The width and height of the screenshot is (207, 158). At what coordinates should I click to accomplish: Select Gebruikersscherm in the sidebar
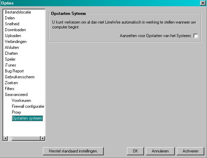click(20, 77)
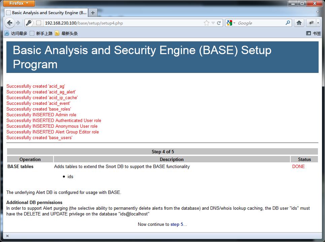Open the Firefox application menu
Screen dimensions: 325x242
[19, 3]
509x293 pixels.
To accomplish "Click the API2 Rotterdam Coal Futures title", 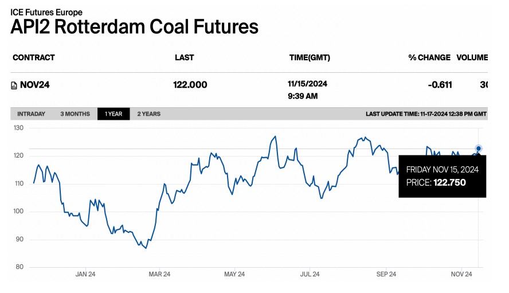I will 135,27.
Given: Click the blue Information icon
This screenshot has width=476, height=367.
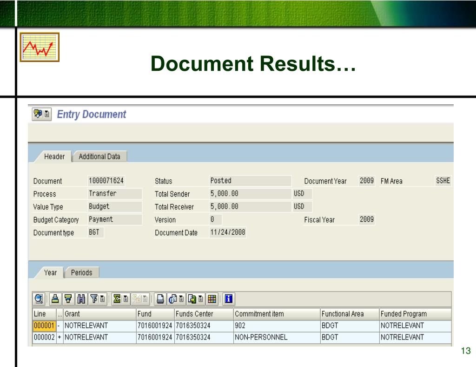Looking at the screenshot, I should 228,299.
=======
Your task: Restate word for word the lines from the one holding "Given: Click the blue Information icon" down through the last line of the records above, and do not include the pictures.

Task solution:
Given: Click the blue Information icon
This screenshot has width=476, height=367.
Looking at the screenshot, I should 228,299.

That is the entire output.